Each of the knitting machines weighs more than 3 tons and utilizes 1,400 needles. They read 3D files from a USB drive to turn more than a dozen cones of polypropylene and polyethylene into stick pockets with the precise specs of a new Warp Pro, Next, Junior or Mini.

High-end pockets used by pro athletes like Rob Pannell and Kylie Ohlmiller — with their specific sweet spots and release points — take just 20 minutes to complete. Some youth products can be done in 10. Knit pockets assure consistency, durability and accuracy, qualities that in a strung mesh pocket might be compromised by inclement weather or simply a knot come undone.

Pannell, one of the first pros to adopt the Warp as his stick of choice shortly after its introduction in 2016, marvels at how the facility has grown from just a few machines to what it is today. “It’s been amazing to see not only the development of the Warp itself, but Warp City,” he says. “Everything comes together right here.”

The factory also features five injection molding presses, which melt plastic and inject it into a mold, retaining its shape when it cools. Kevlar bonds keep the pocket in place.

From there, someone like Zach Currier, a Warrior pro athlete but also a product development engineer, can screw the head to an Evo shaft, trot over to “the cage” and wail away on a goal.

Currier, who graduated from Princeton (also Morrow’s alma mater) with a degree in structural engineering, noted the benefits of the Warp’s three-stitch knitted pattern versus the repetitive single-stitch design of mesh.

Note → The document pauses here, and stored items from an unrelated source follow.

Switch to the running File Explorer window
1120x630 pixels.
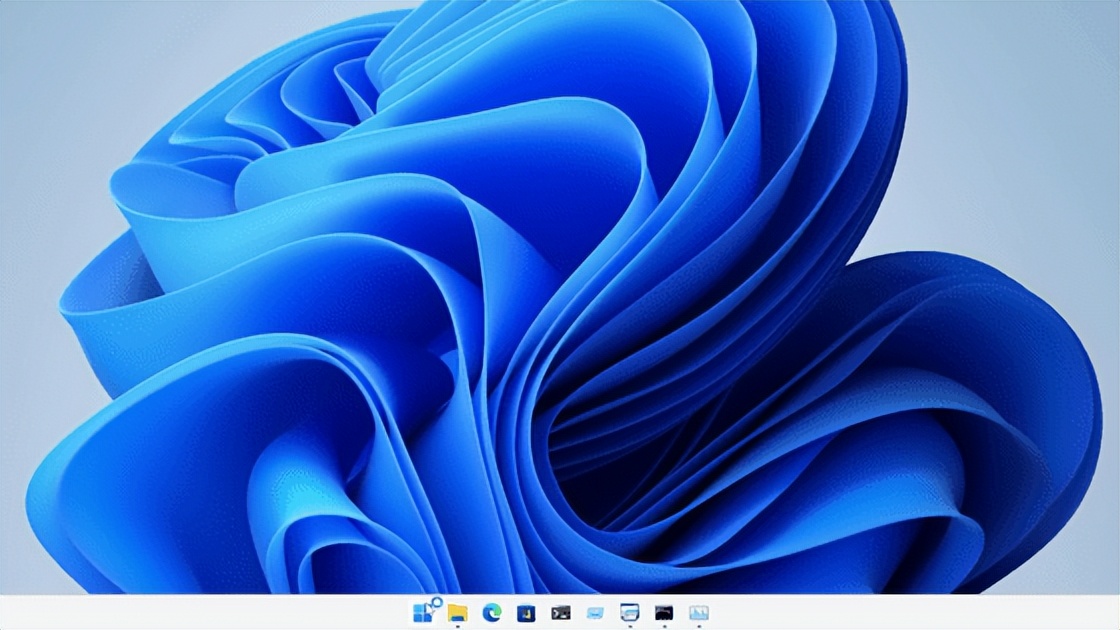(x=458, y=612)
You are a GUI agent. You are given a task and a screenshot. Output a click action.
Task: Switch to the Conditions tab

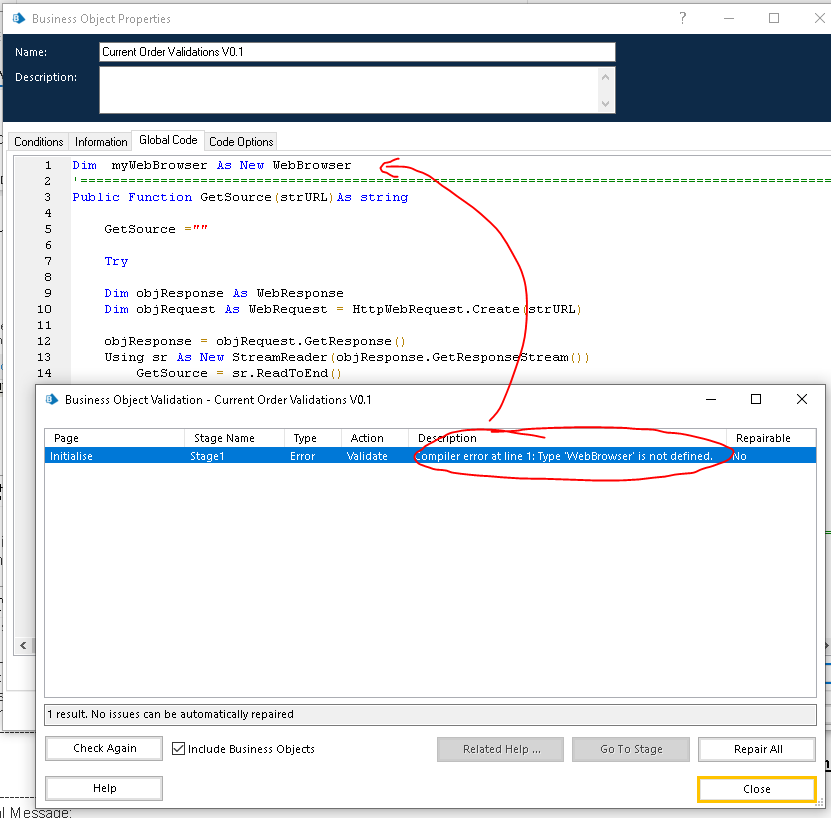[x=39, y=142]
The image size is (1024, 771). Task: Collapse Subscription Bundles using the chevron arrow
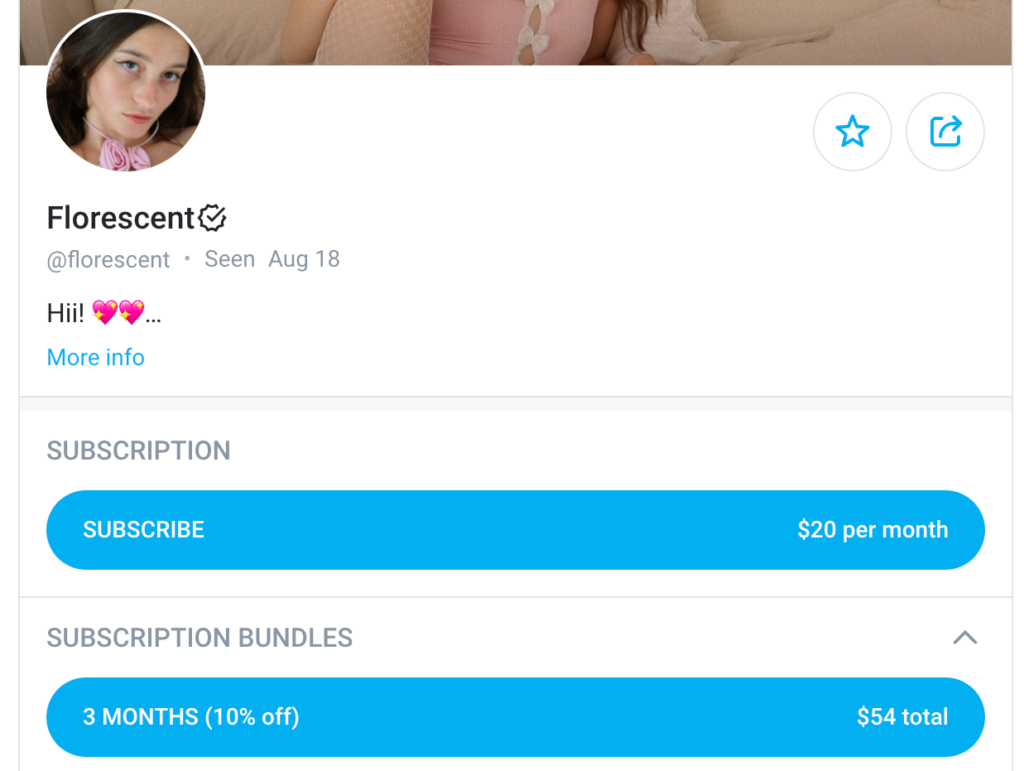(964, 638)
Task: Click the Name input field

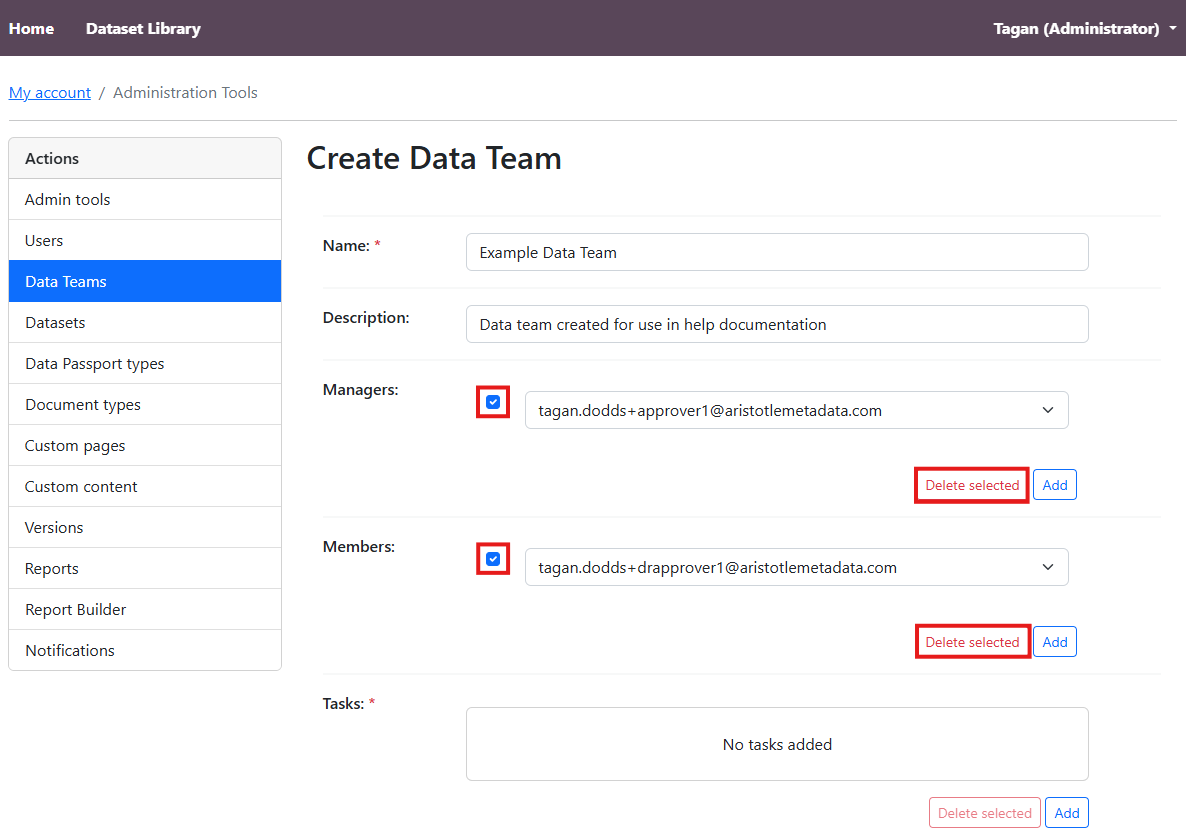Action: coord(776,252)
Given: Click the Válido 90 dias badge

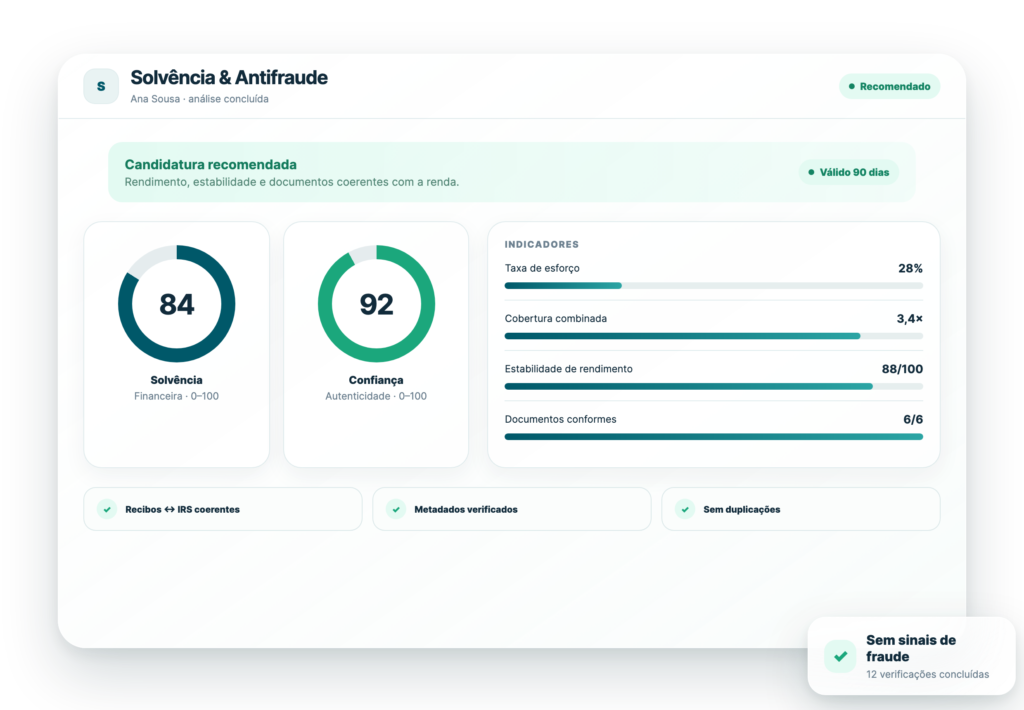Looking at the screenshot, I should tap(848, 172).
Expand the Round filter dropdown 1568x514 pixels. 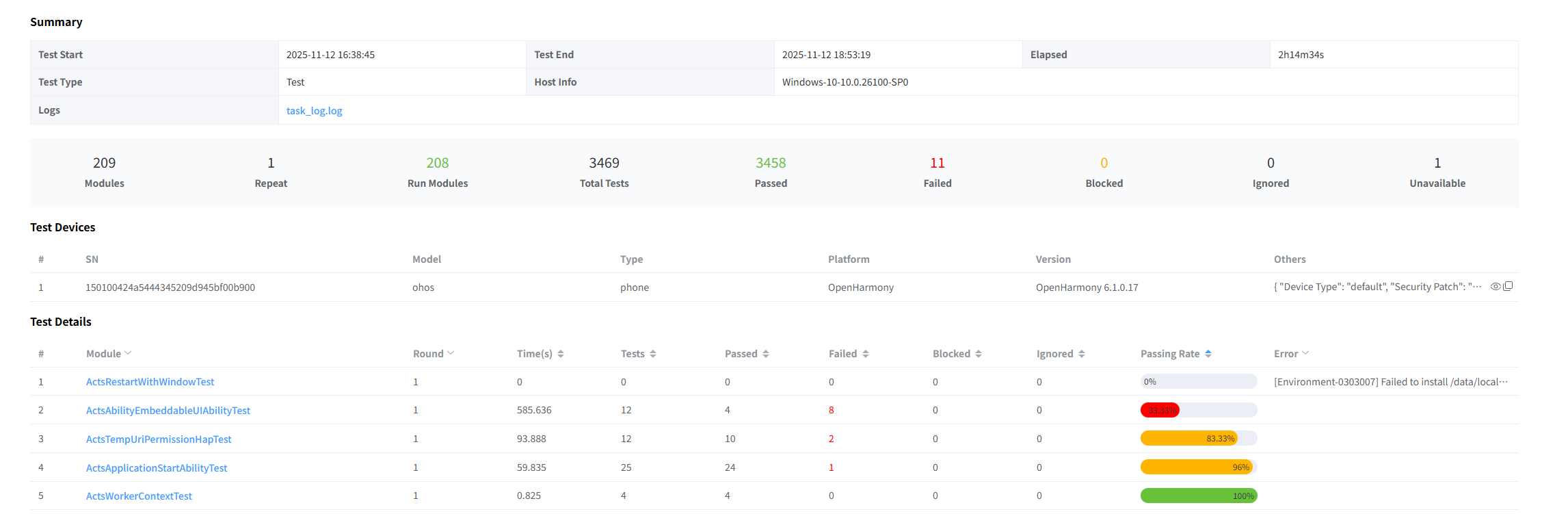pos(451,353)
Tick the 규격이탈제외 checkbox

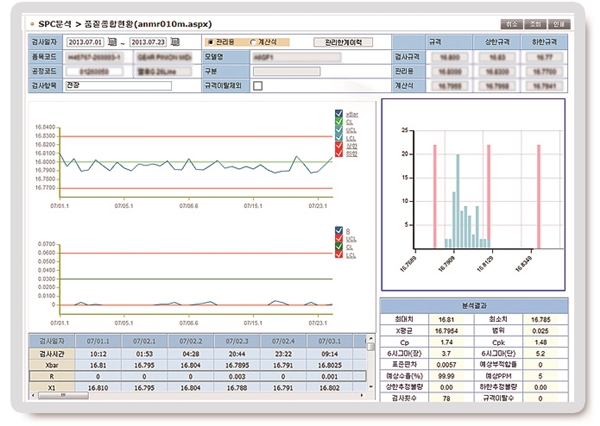[x=257, y=86]
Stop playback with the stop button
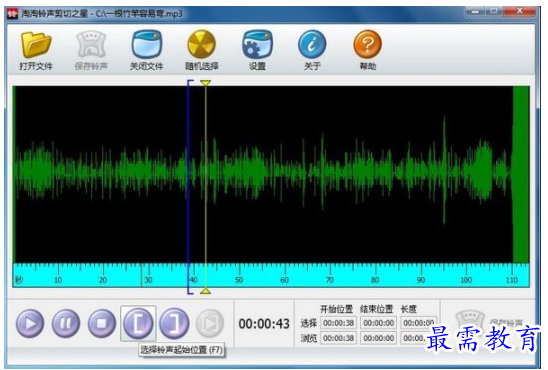This screenshot has width=548, height=370. 102,323
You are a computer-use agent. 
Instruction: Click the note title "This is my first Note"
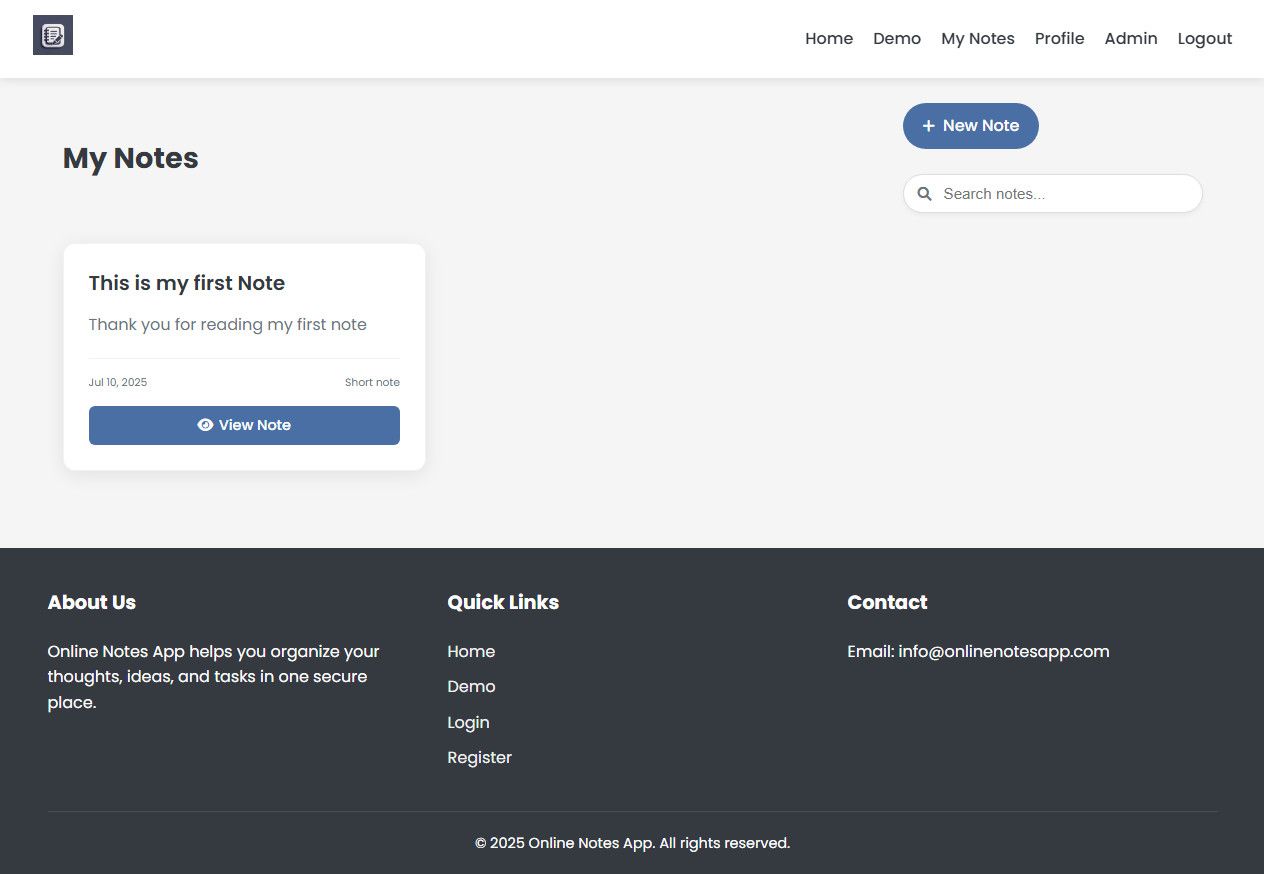pyautogui.click(x=187, y=283)
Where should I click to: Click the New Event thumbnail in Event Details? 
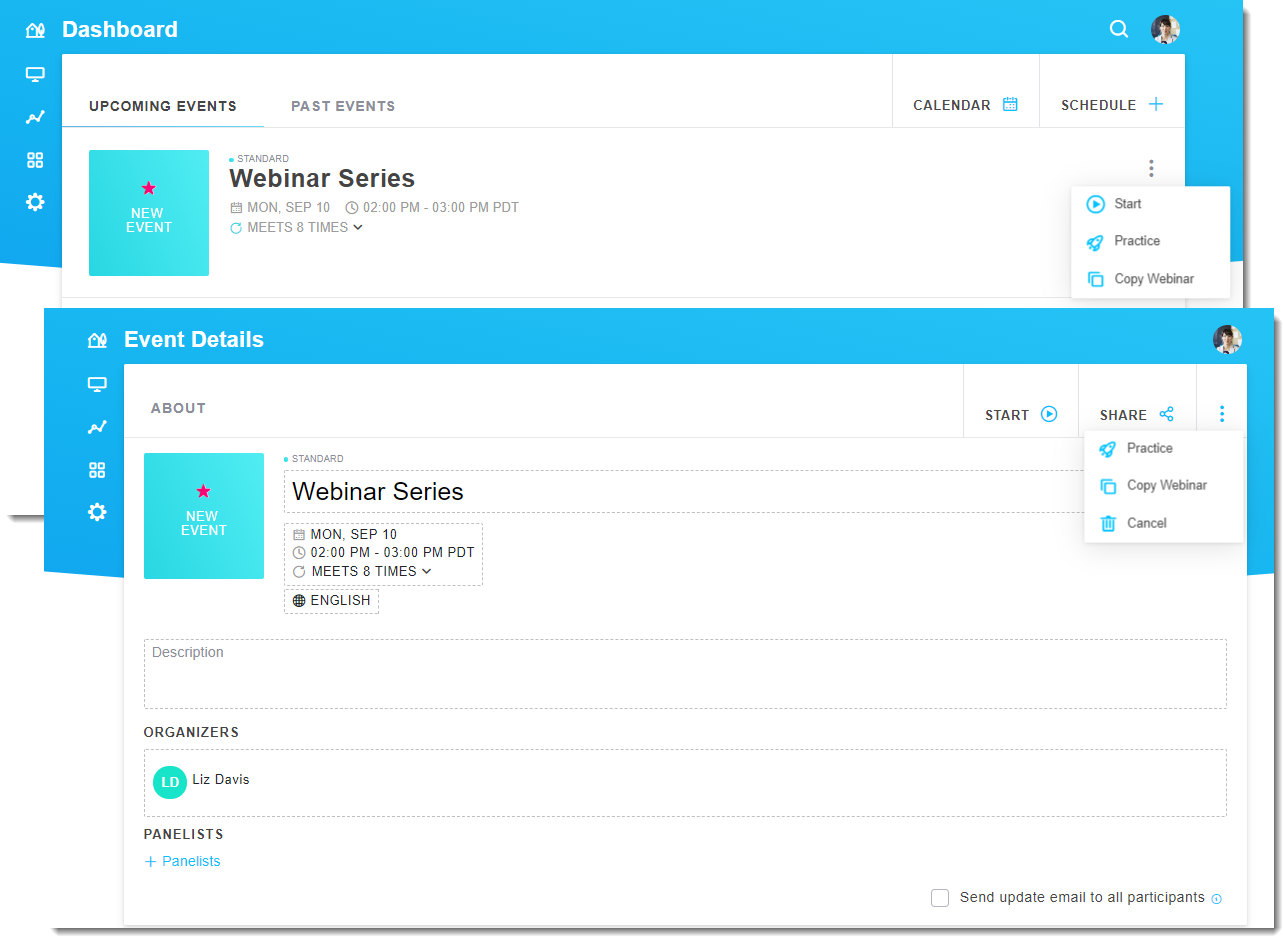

“We have three stitches for every strand,” Currier says. “We have three times as much creativity.”

That might be the coolest thing about Warp City, the interplay between industry experts. Currier, Pannell, Ohlmiller or any other athlete in the Warrior/Brine family can provide feedback on a product on any given morning, and have a new prototype in their hands that afternoon. The technicians can customize every stick down to a single stitch.

“It’s an intellectually powerful, dynamic environment,” Morrow says.